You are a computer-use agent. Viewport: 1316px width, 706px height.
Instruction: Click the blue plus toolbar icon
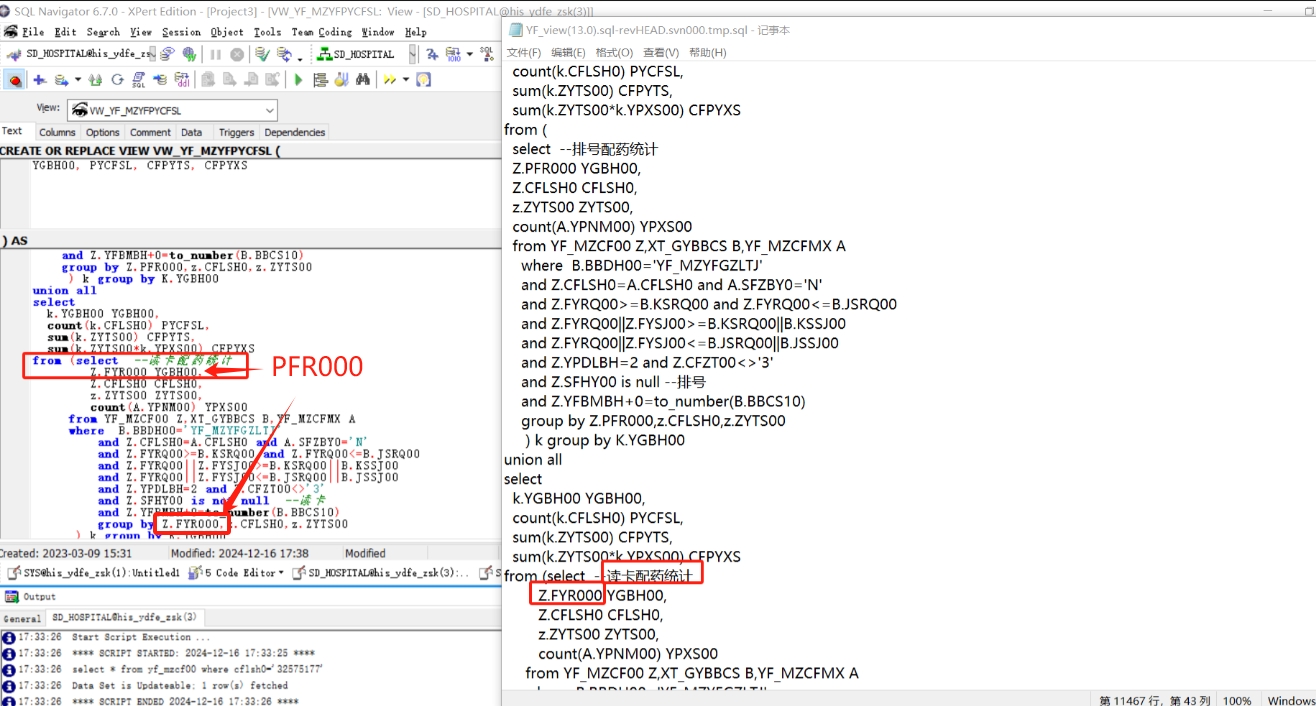coord(39,80)
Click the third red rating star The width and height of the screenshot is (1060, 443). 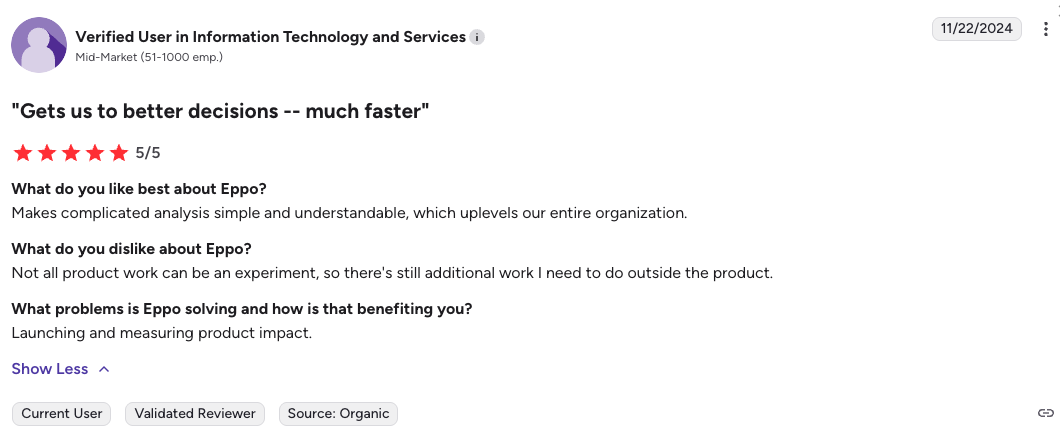(x=71, y=153)
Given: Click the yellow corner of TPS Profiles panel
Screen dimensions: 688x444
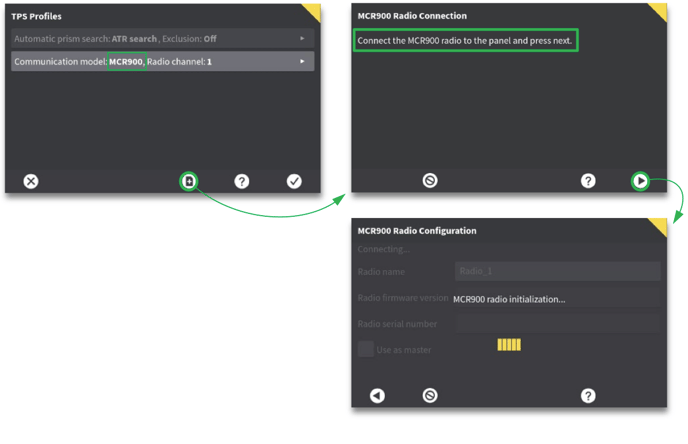Looking at the screenshot, I should click(312, 11).
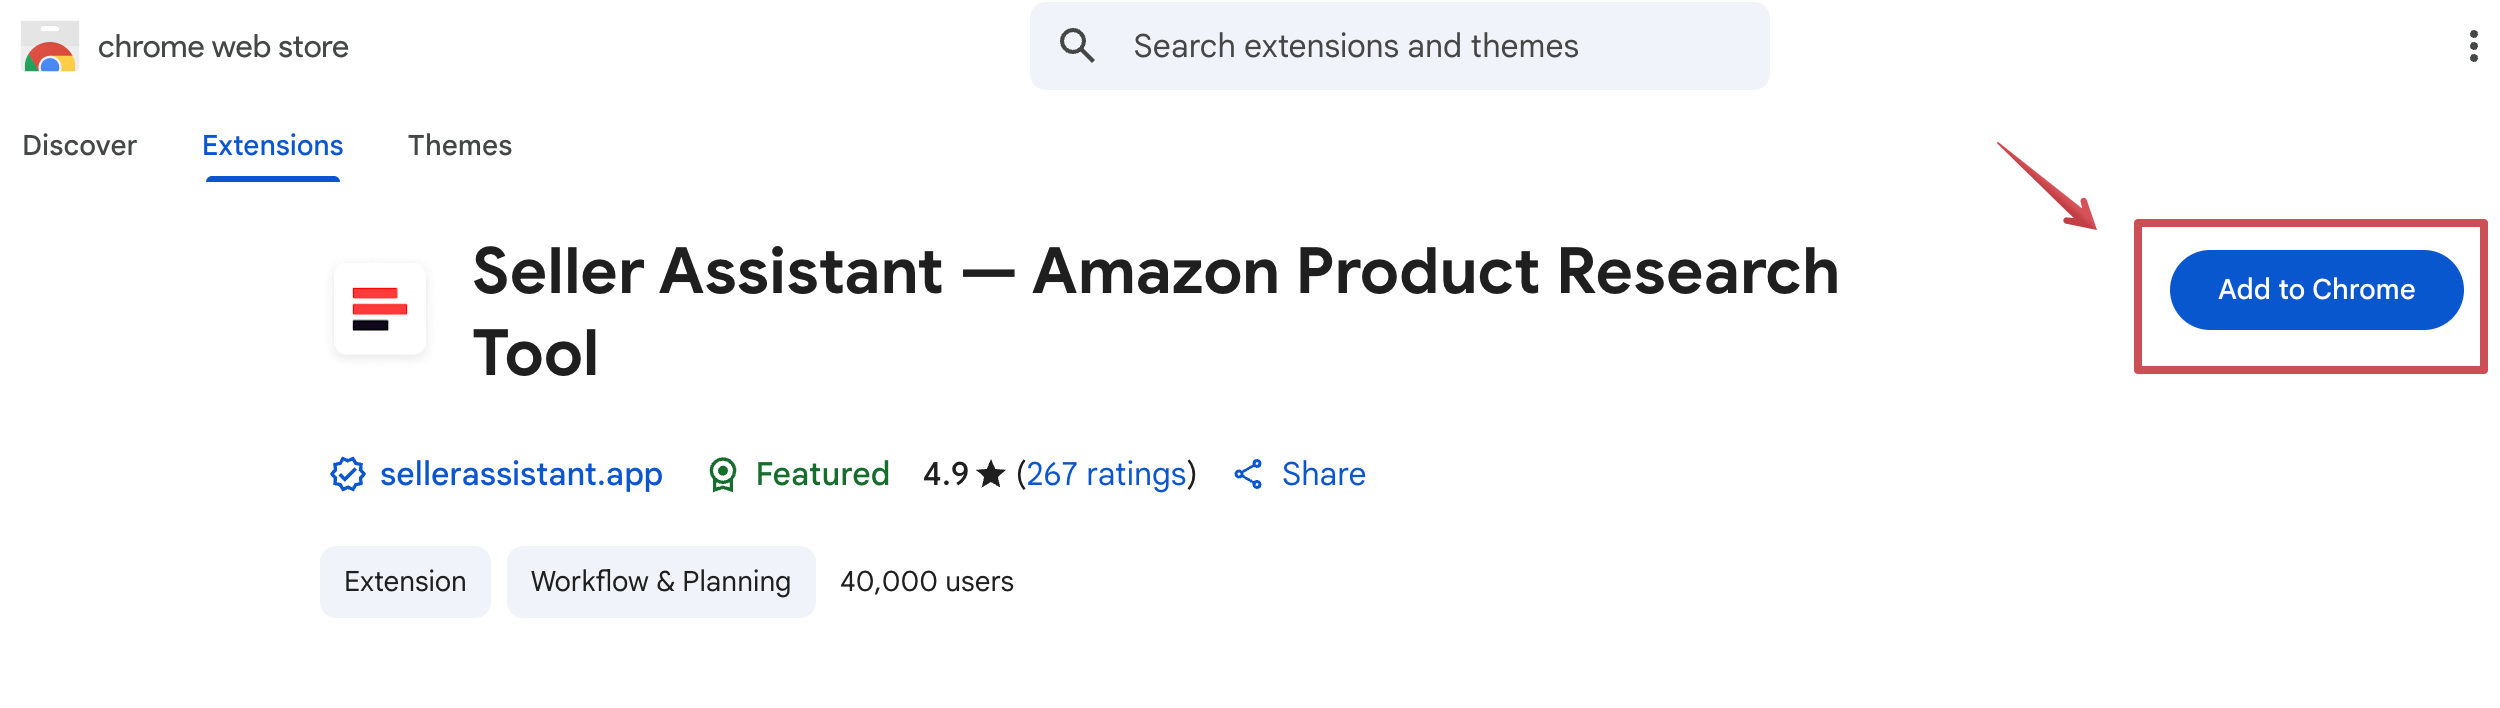Viewport: 2500px width, 708px height.
Task: Click the verified publisher badge icon
Action: coord(347,474)
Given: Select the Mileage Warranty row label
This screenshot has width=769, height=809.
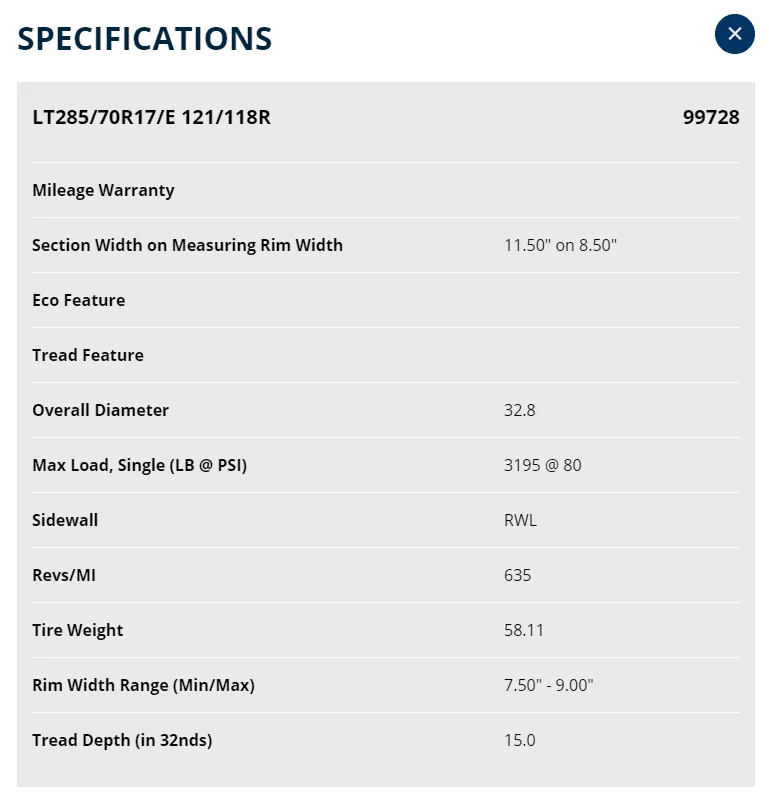Looking at the screenshot, I should 103,190.
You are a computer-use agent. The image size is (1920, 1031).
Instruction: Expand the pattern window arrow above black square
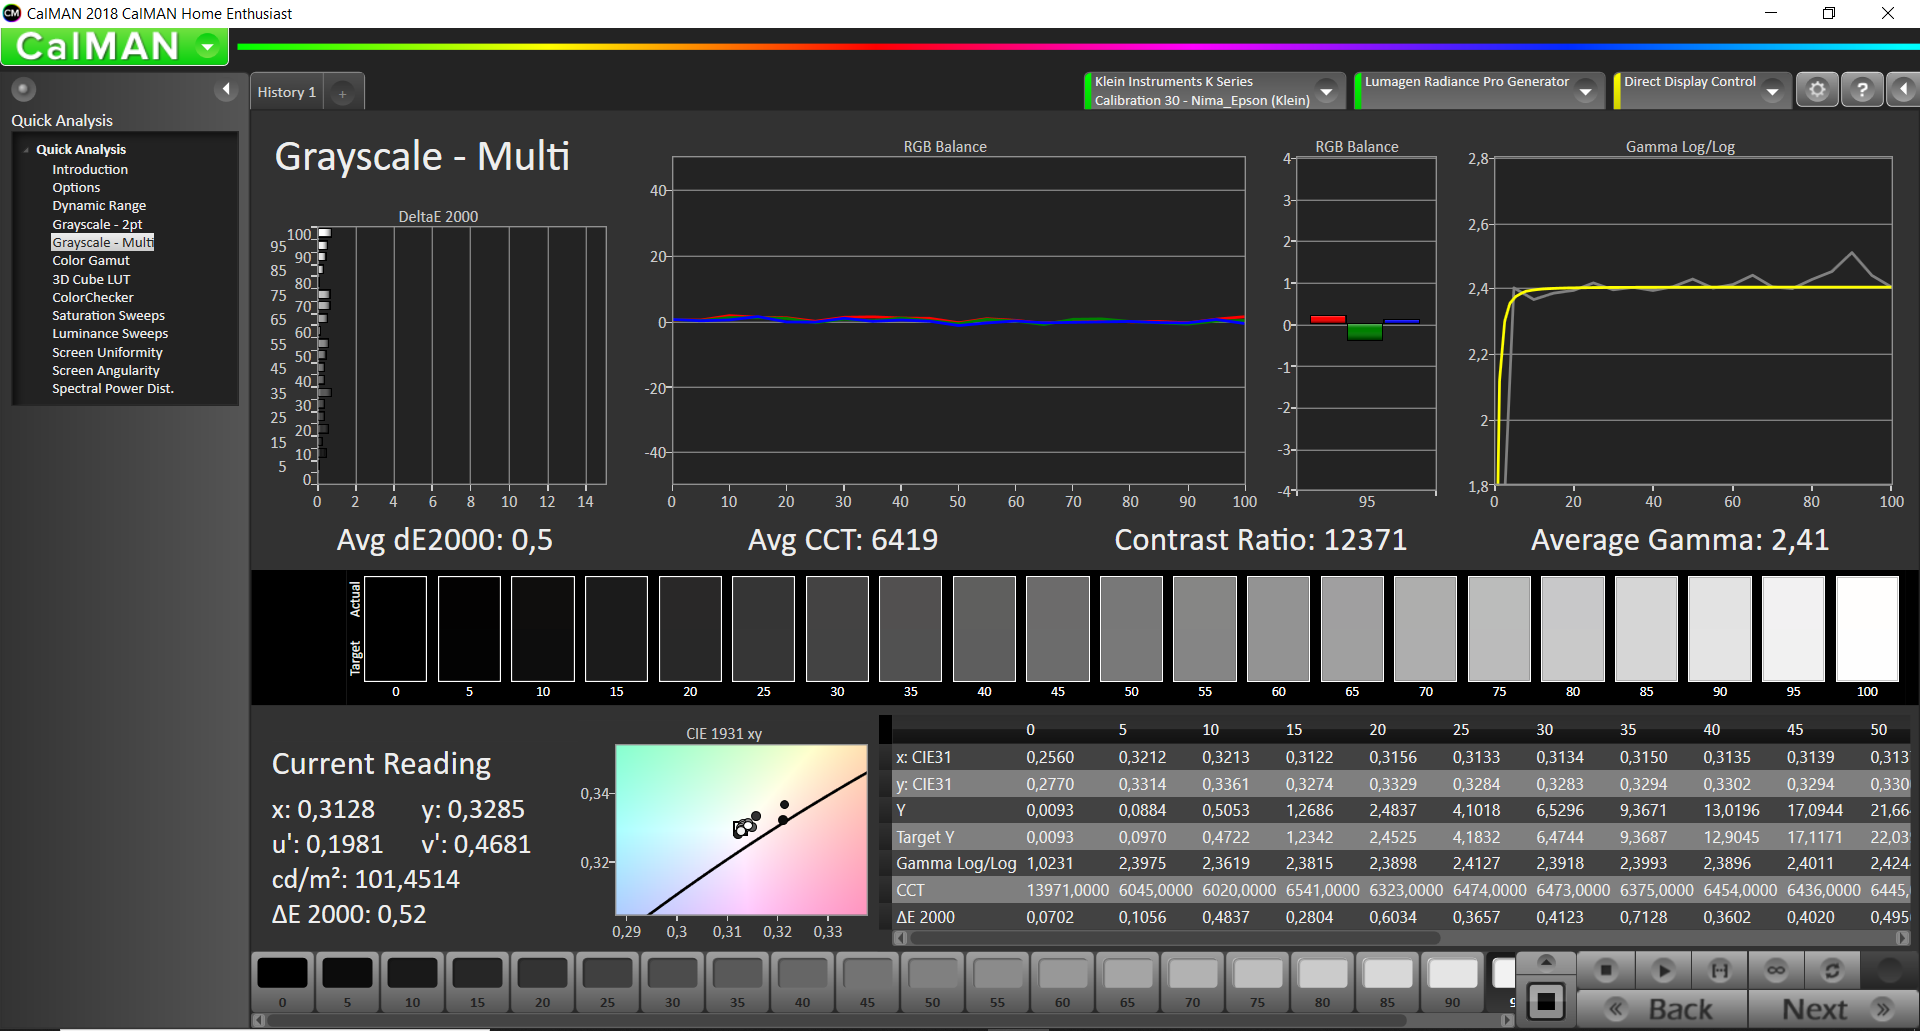(x=1546, y=962)
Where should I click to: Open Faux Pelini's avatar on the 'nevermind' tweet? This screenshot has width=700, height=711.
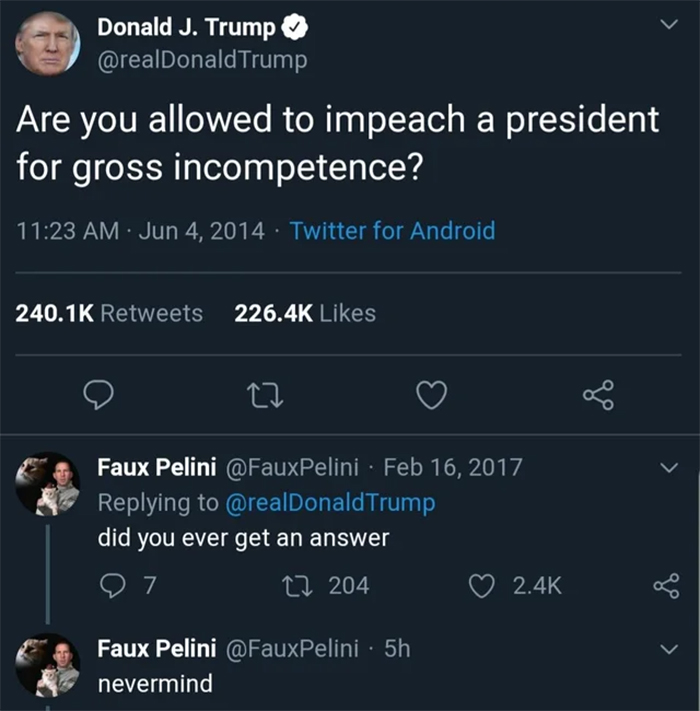pyautogui.click(x=47, y=667)
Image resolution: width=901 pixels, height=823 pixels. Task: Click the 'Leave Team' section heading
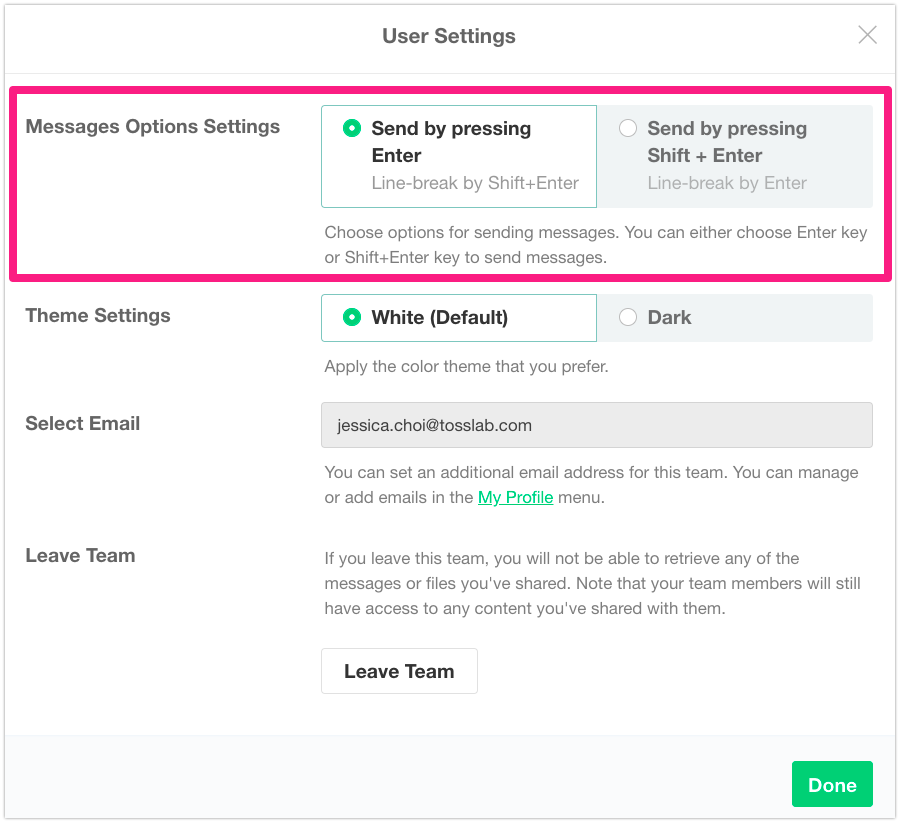pyautogui.click(x=80, y=556)
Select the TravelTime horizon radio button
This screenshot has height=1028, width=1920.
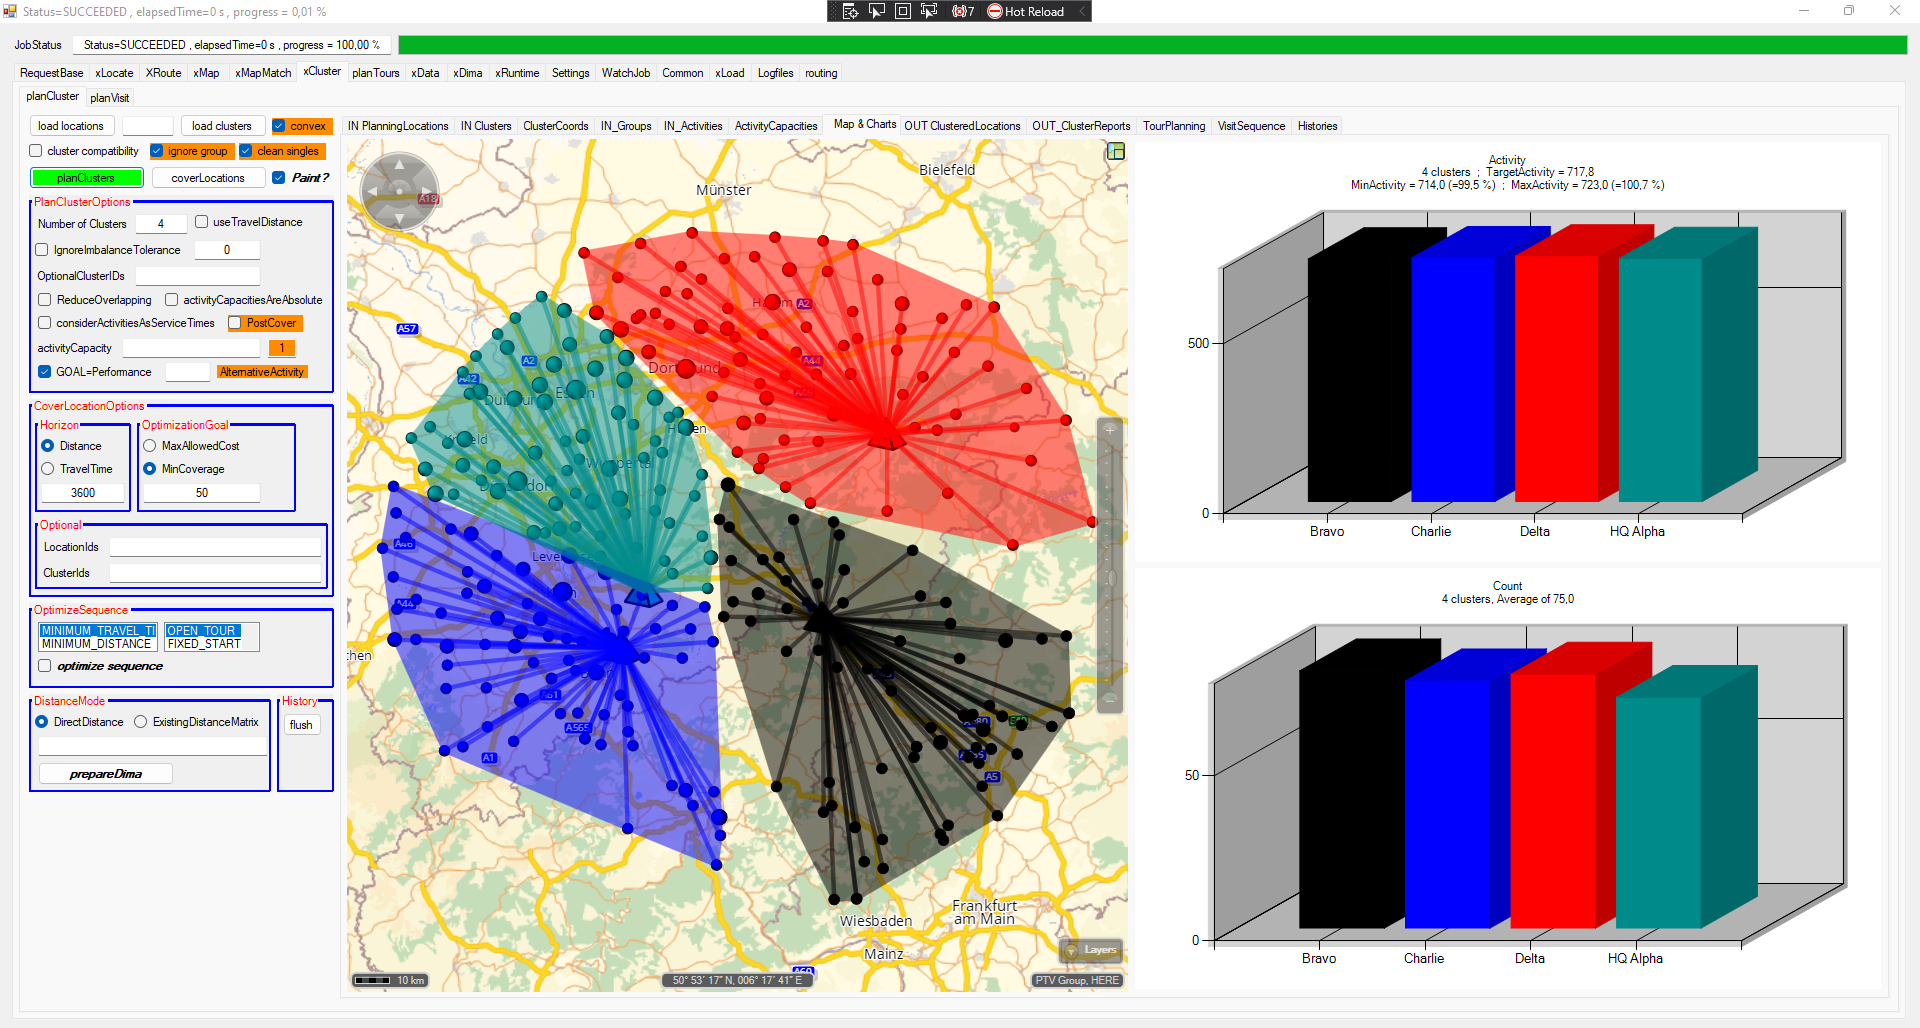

* _Problem description_
Determine the number of lines in the entries that contain the word "Select". Give that number and nothing more.

* _Solved problem_
2